» Listed records:
----
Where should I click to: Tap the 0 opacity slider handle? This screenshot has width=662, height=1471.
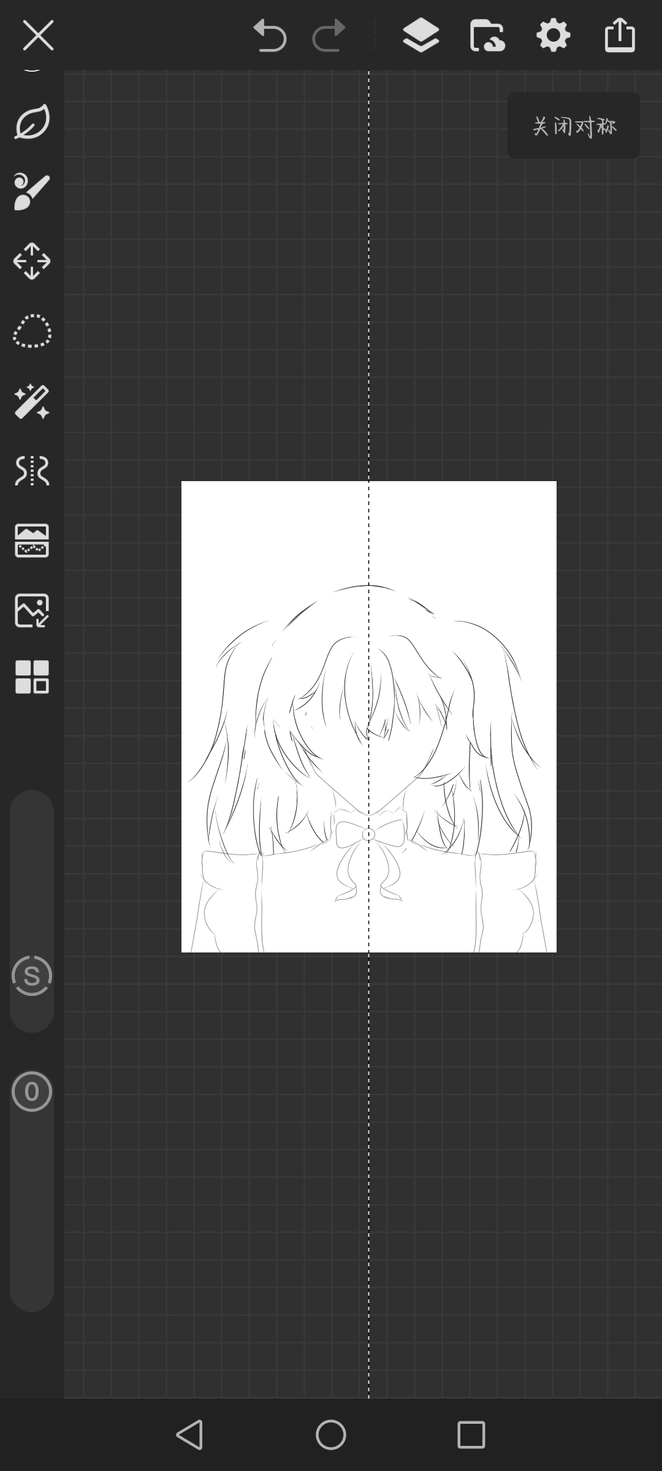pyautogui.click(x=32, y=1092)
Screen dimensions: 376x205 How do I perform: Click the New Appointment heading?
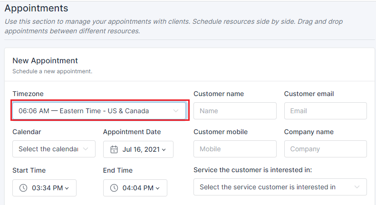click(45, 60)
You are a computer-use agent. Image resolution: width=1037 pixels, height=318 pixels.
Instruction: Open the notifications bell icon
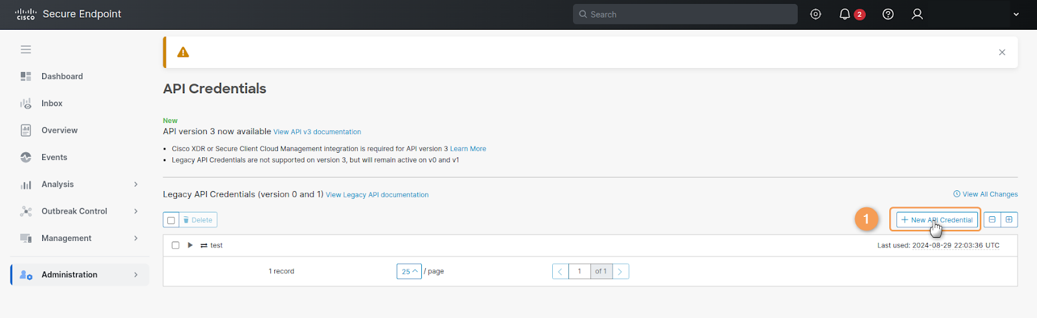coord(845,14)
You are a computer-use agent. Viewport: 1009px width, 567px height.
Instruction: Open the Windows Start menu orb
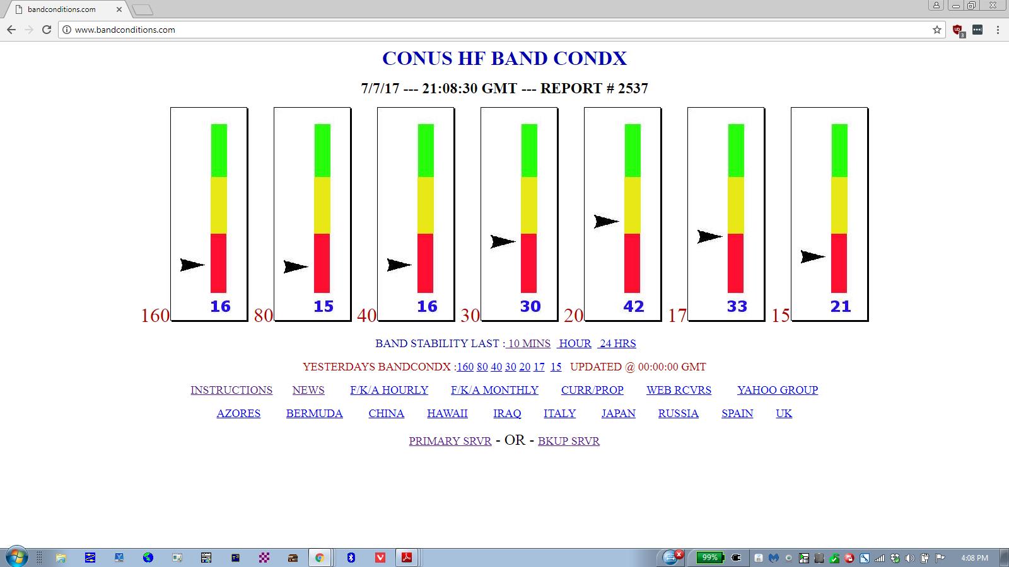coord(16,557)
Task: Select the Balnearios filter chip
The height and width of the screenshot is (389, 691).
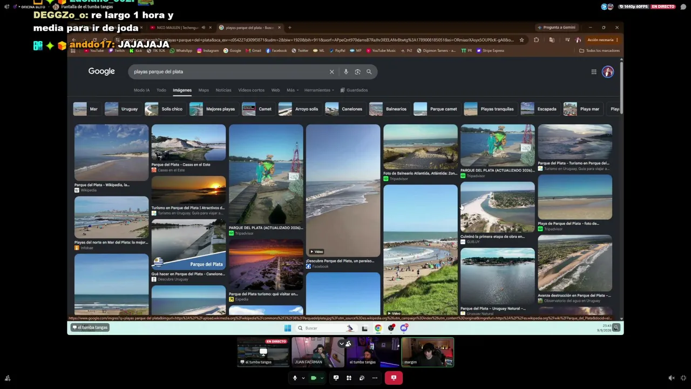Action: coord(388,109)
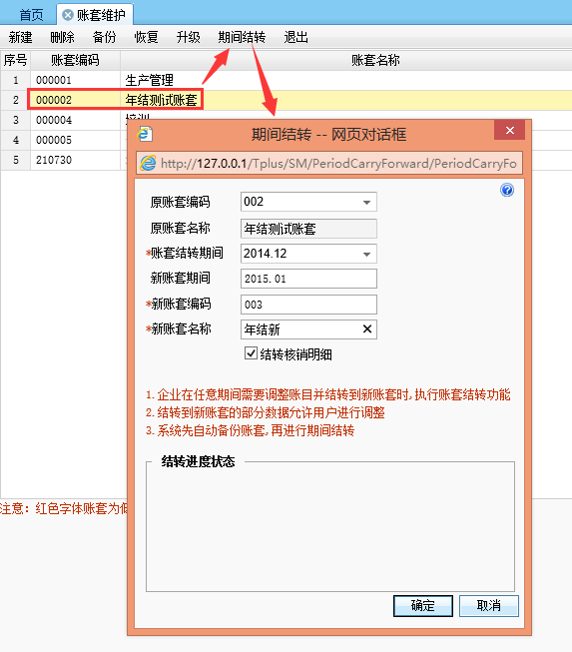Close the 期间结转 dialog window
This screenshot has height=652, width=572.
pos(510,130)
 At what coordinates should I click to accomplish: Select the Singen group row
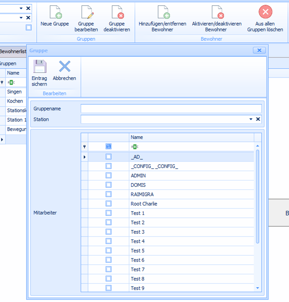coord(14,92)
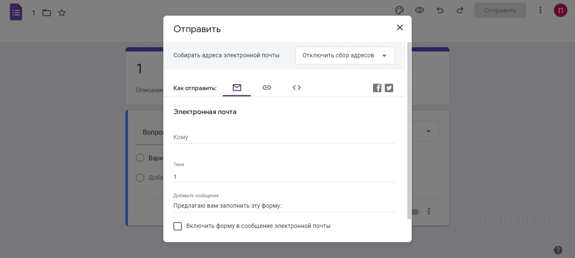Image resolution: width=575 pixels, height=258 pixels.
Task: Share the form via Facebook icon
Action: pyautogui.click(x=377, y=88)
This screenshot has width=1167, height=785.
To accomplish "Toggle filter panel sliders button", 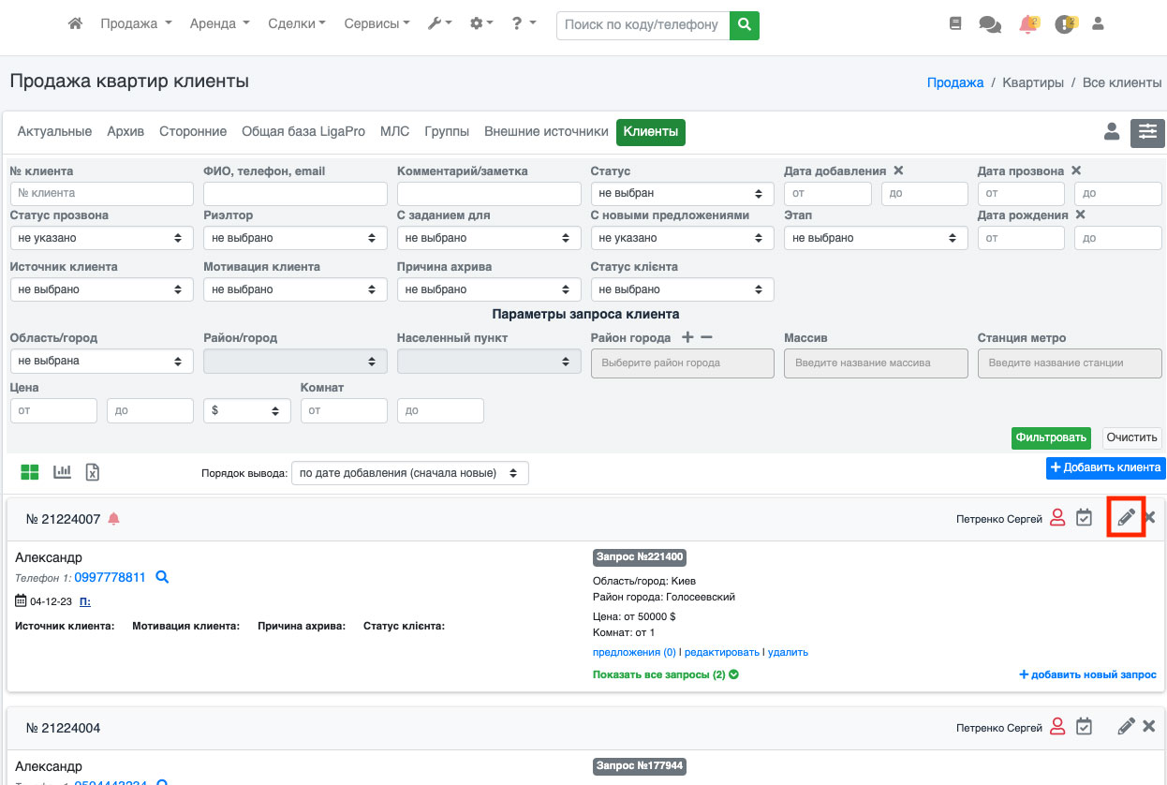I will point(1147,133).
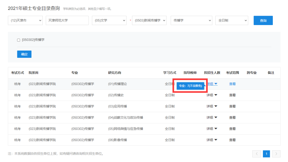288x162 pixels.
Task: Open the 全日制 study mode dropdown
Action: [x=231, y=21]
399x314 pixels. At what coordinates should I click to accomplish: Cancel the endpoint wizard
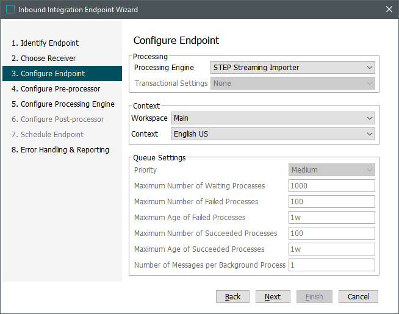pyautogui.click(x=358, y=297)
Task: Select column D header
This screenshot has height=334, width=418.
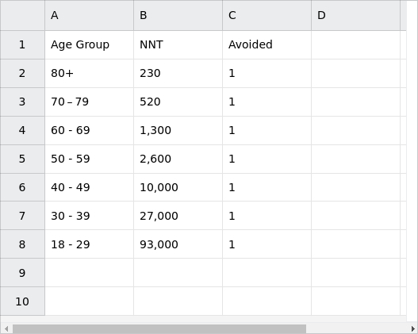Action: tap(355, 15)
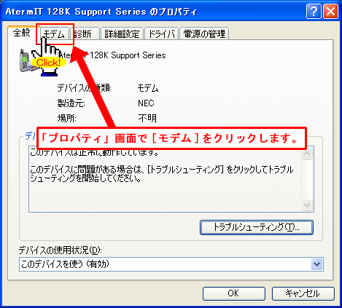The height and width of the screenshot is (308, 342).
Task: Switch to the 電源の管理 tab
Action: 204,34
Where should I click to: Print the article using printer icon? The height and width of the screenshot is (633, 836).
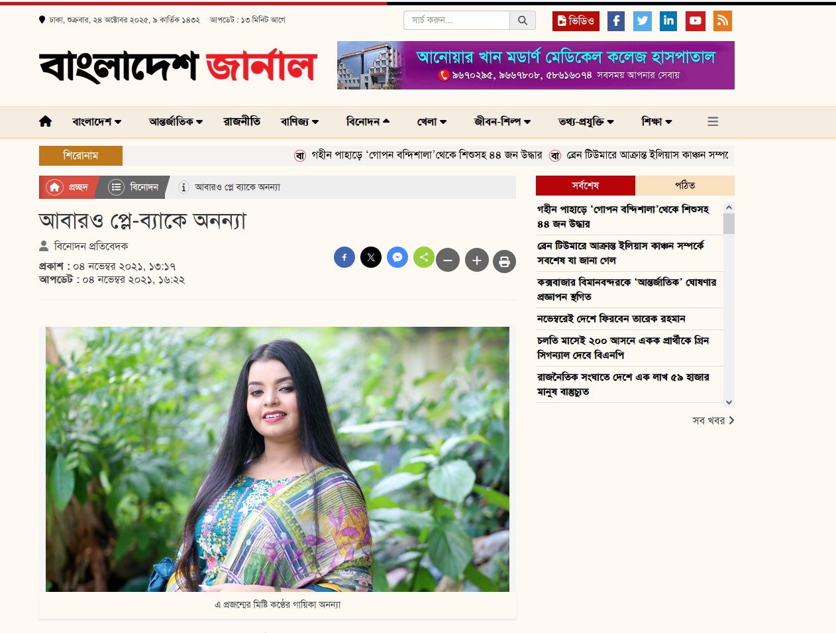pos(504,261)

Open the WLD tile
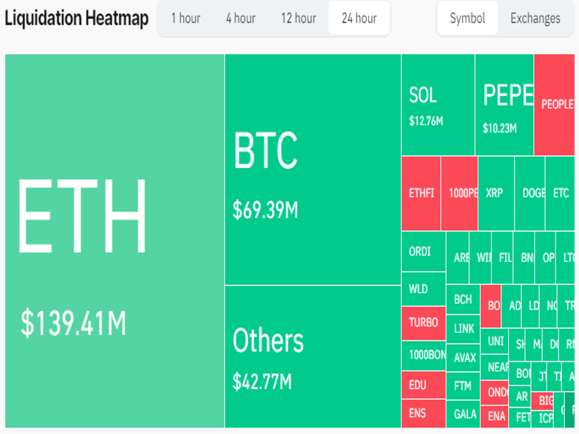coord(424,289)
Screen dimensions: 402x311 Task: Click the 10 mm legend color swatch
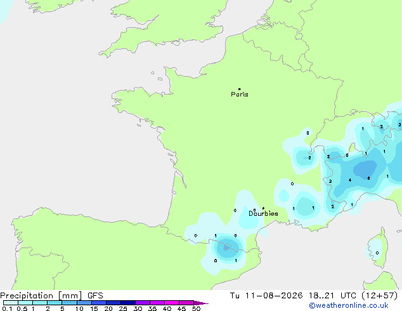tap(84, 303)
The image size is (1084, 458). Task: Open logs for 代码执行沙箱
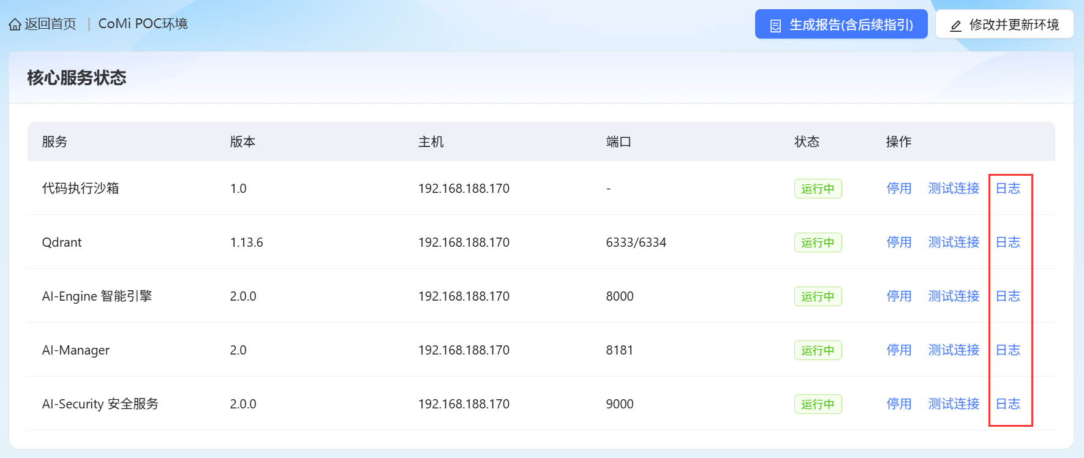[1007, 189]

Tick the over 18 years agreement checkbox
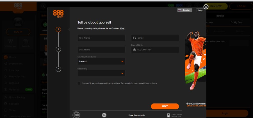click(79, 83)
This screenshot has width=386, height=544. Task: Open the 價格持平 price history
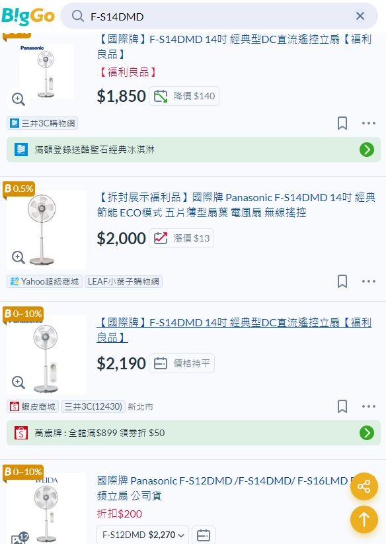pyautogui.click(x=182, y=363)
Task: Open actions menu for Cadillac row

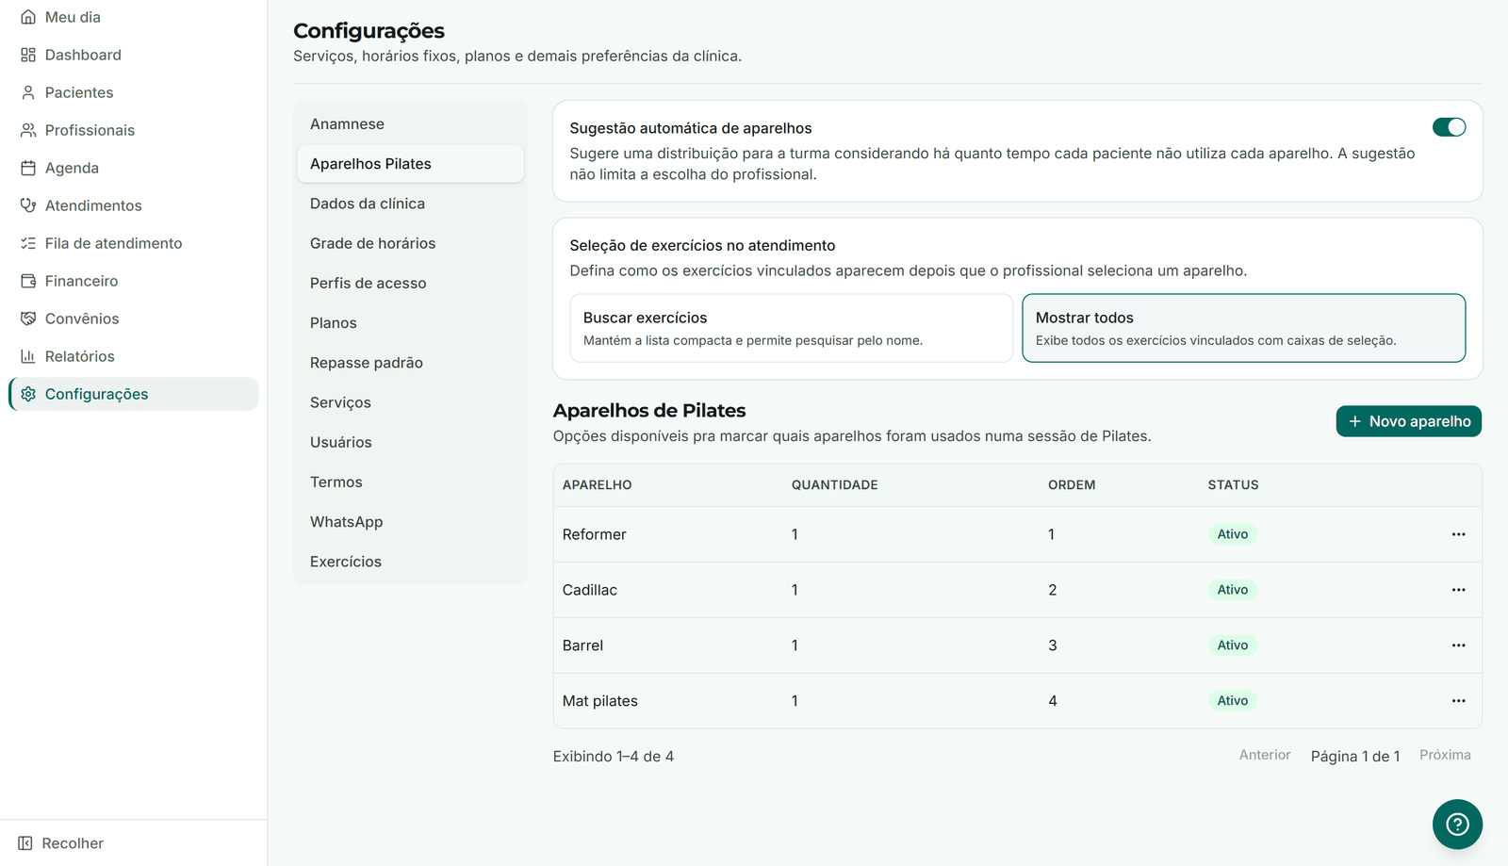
----
Line count for "computer": give the number of lines in the data above that include it, and nothing else.

2